Task statement: Rewrite the lines from the line containing "The width and" up to and including the line containing "scatter-y-tick-label: 1600000 is" as a Markdown table with the columns Row and Line, skipping blank lines and leaving out the pictures.

Entries supplied:
+---+
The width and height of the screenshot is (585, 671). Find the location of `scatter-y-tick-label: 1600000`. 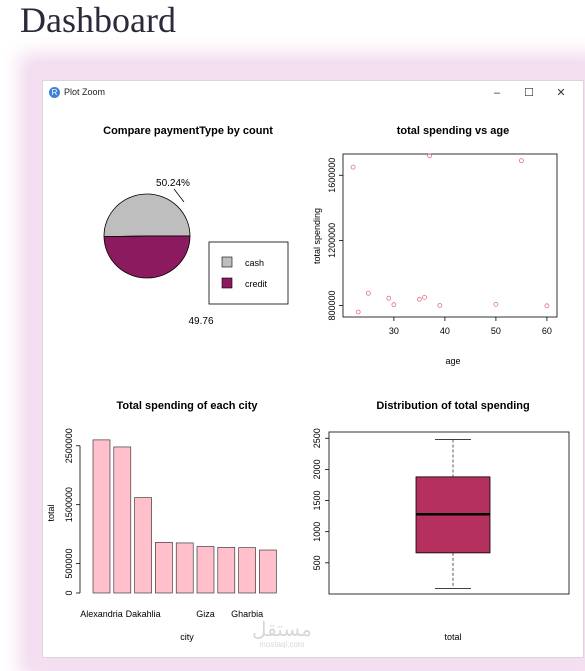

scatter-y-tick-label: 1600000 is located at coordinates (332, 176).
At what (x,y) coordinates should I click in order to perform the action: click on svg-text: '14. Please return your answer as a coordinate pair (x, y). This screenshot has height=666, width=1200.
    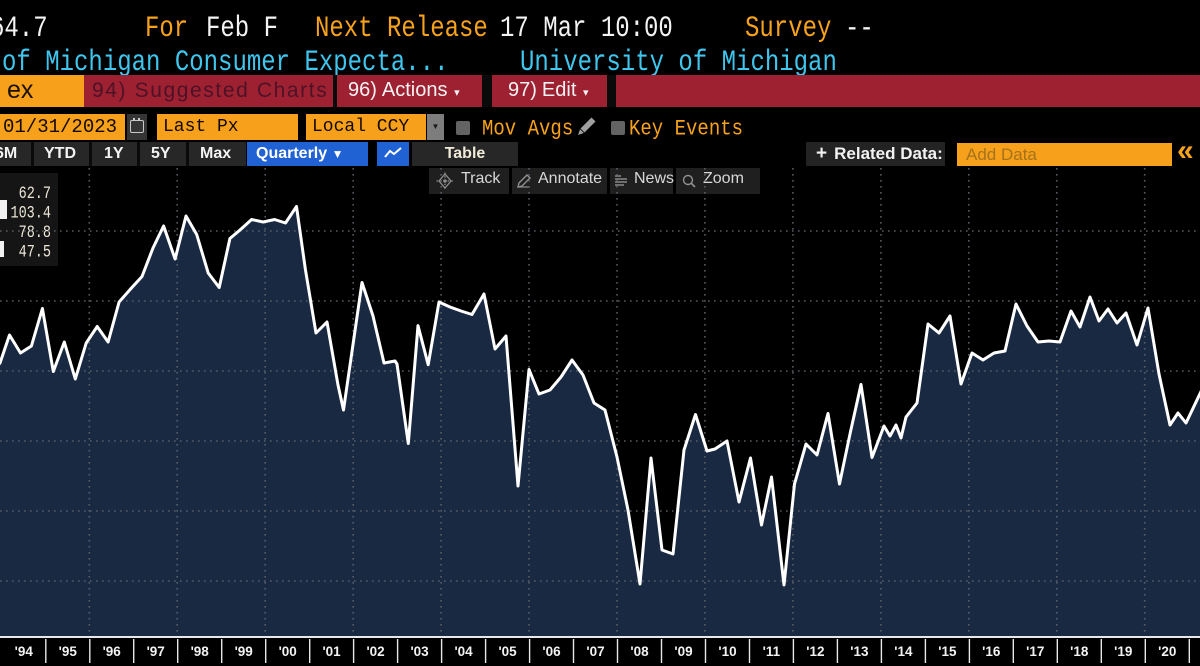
+---+
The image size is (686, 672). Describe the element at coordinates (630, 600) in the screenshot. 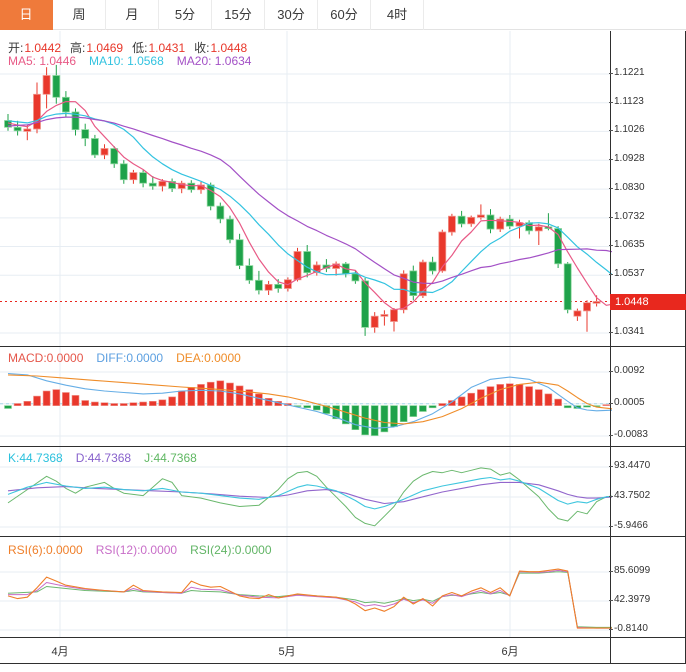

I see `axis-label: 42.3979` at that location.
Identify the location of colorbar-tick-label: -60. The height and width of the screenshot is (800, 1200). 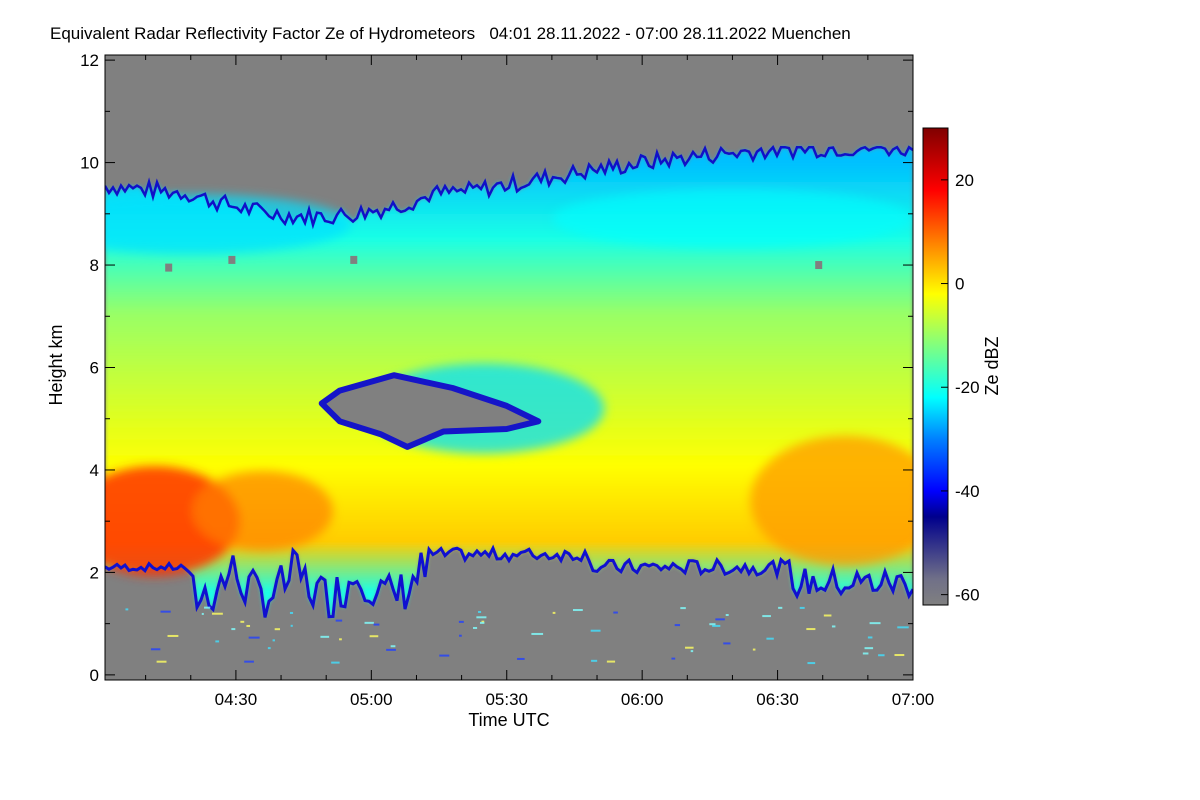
+---+
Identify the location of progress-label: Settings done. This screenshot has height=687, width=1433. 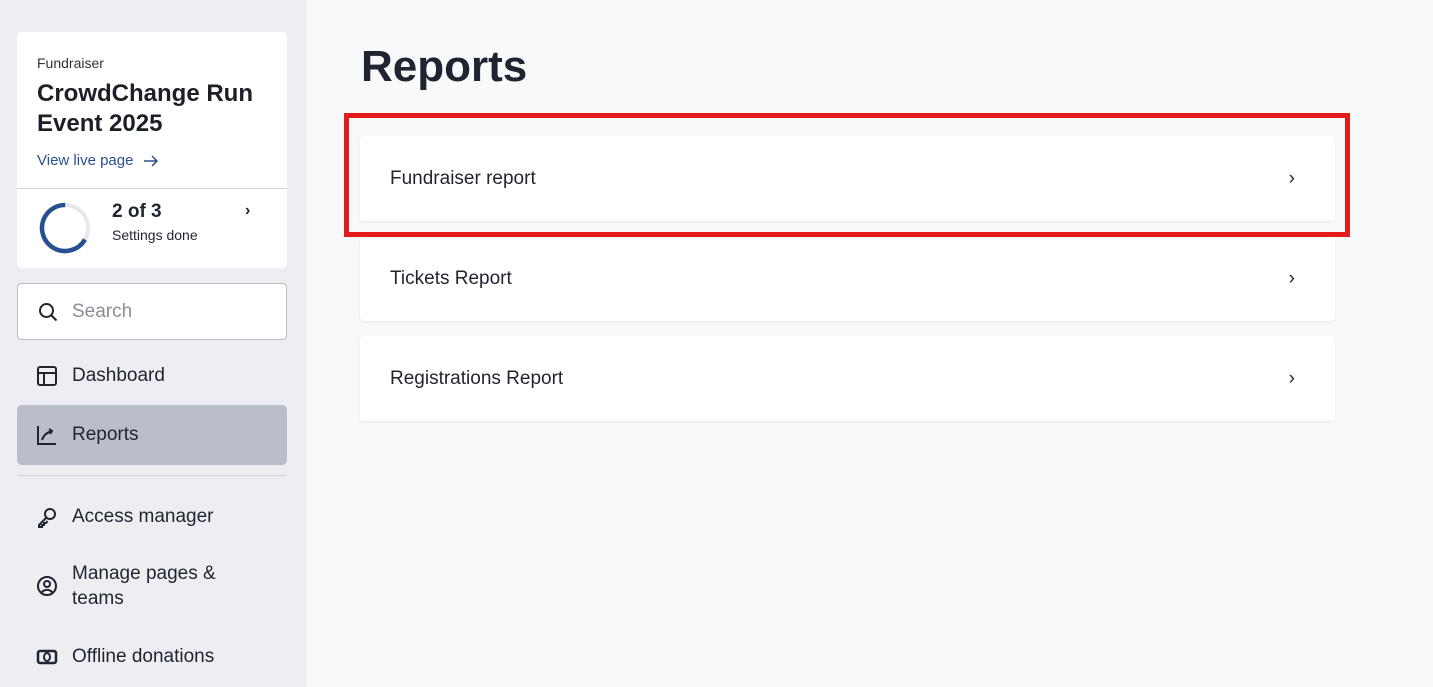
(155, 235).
+---+
Answer section:
| Row | Line |
|---|---|
| 1 | The width and height of the screenshot is (585, 671). Find the location of `scatter-y-tick-label: 1600000`.  |
| 2 | scatter-y-tick-label: 1600000 is located at coordinates (332, 176). |